The New York Daily News quoted police sources as saying the killer may have been settling a score in a feud between Muslims and Hispanics. Police say so far nothing indicates the two men were targeted because of their faith.
But members of the Muslim community insisted yesterday that police investigate the double murder as a hate crime, and dismissed suggestions that there was a turf war between minorities in the area.
The Council on American-Islamic Relations offered a $10,000 reward for any information that could lead to the arrest or conviction of the perpetrators.
“We want justice, we want justice, we want justice,” chanted Muslim elders at a  news conference before the funeral got underway.
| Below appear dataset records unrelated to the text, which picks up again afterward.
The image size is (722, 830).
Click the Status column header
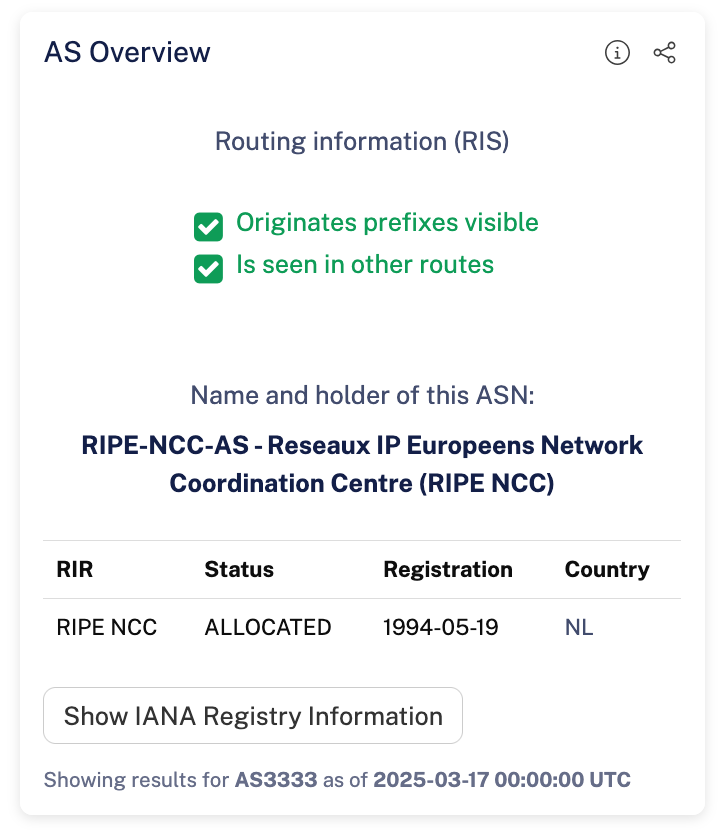click(239, 570)
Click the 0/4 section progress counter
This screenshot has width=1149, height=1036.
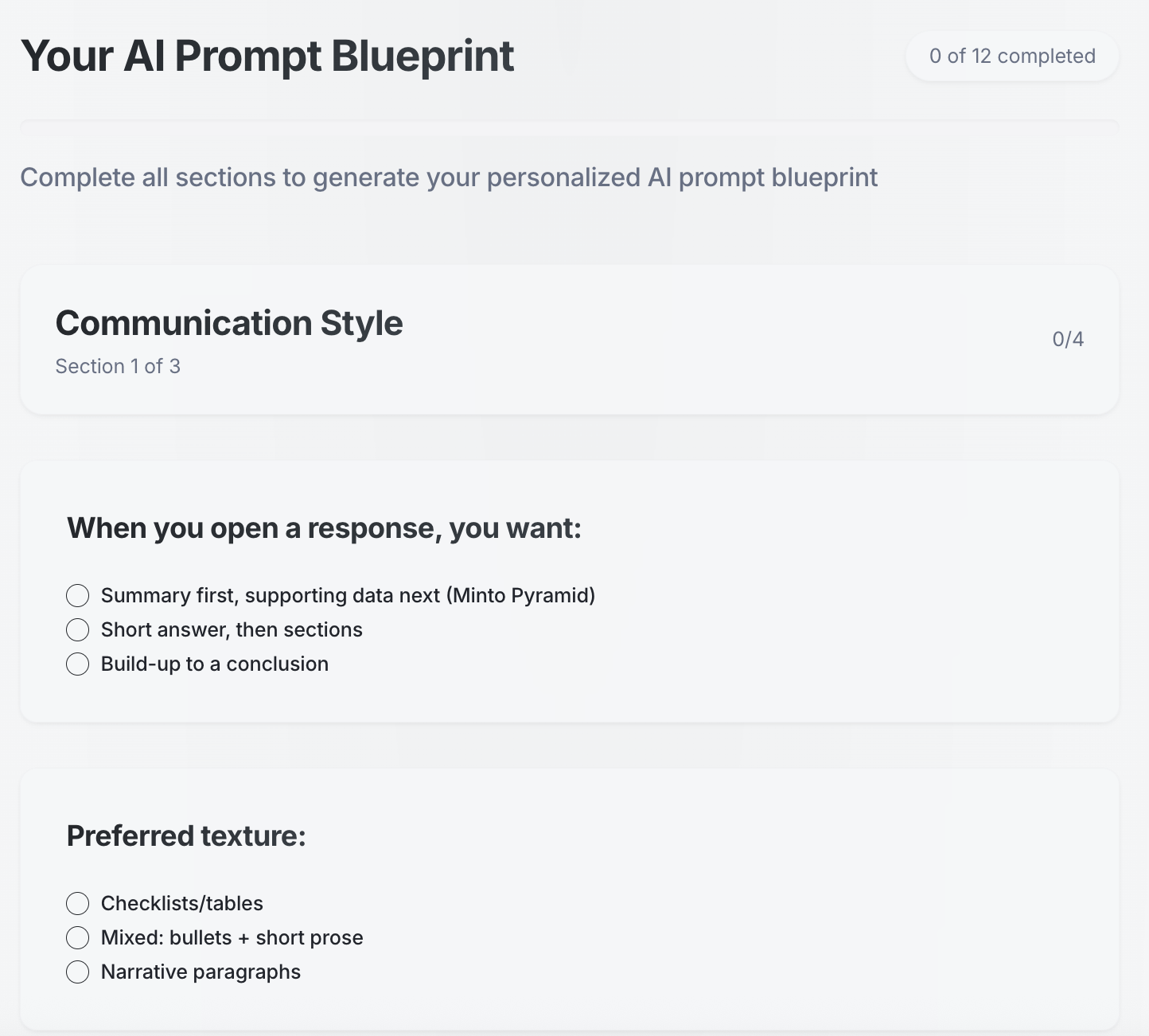[1067, 339]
 Community leaders, clearly rattled by rising Islamophobia, slammed “xenophobic statements” made against Muslims speech by “politicians and candidates seeking the highest office in the land” - a clear reference to Donald Trump.
Trump, the New York billionaire and Republican nominee, used a keynote address yesterday to demand ideological screening tests for immigrants. He has in the past called for a temporary ban on Muslims entering the country.
 New York police “must not engage in giving mixed messages,” said one speaker, alleging that such messages create anger in the community.